Massive AI training datasets, also known as corpora, play a crucial role in developing large language models (LLMs). These datasets provide the backbone for models like OpenAI’s GPT-4 and Meta’s Llama. However, in 2023, EleutherAI, the organization behind one of the world’s largest datasets called the Pile, faced scrutiny and legal challenges concerning the legal and ethical implications of these datasets. Despite the setbacks, EleutherAI is now collaborating with multiple organizations and researchers to create an updated version of the Pile dataset, which promises to be bigger, better, and more diverse.

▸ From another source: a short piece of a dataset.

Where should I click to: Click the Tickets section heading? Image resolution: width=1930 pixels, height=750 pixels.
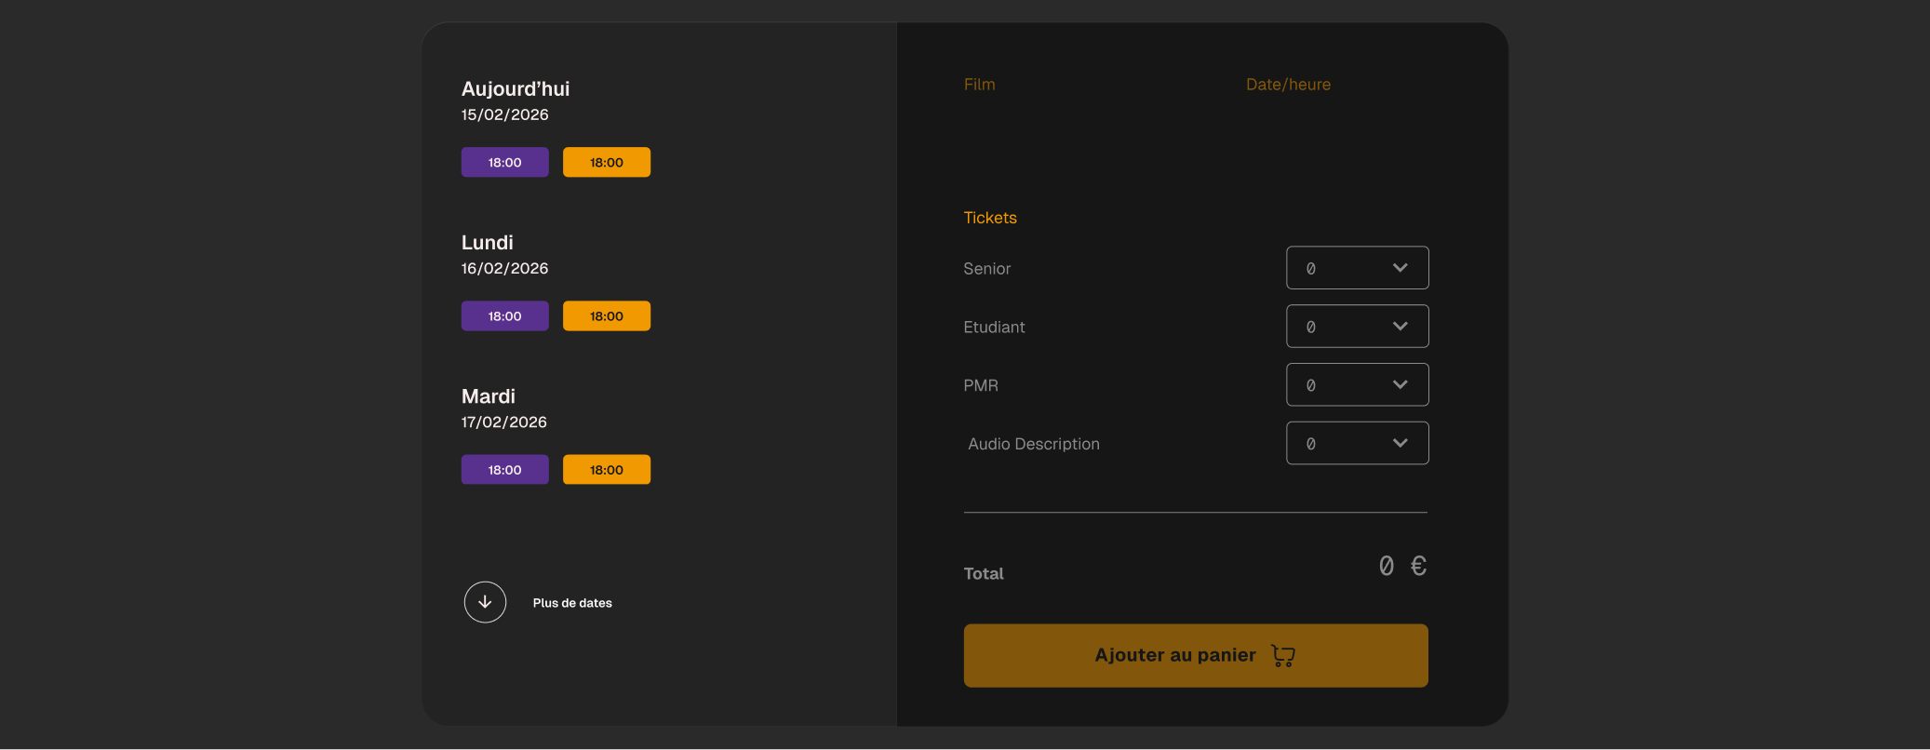tap(990, 218)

Building a Better Dataset: The Updated Pile
The updated version of the Pile dataset is currently under development and is expected to be finalized in a few months. According to Stella Biderman, lead scientist and mathematician at Booz Allen Hamilton, the new LLM training dataset will be even more extensive and substantially improved compared to its predecessor. Biderman reveals, “There’s going to be a lot of new data, including some that has not been seen anywhere before, which is going to be really exciting.”
The Pile v2 includes more recent data, better preprocessing, higher quality, and a more diverse representation of non-academic non-fiction domains. Biderman mentions that the original Pile dataset, released in December 2020, consisted of 22 sub-datasets, including Books3, PubMed Central, Arxiv, Stack Exchange, Wikipedia, YouTube subtitles, and even Enron emails. She emphasizes that the Pile remains the most well-documented LLM training dataset in the world.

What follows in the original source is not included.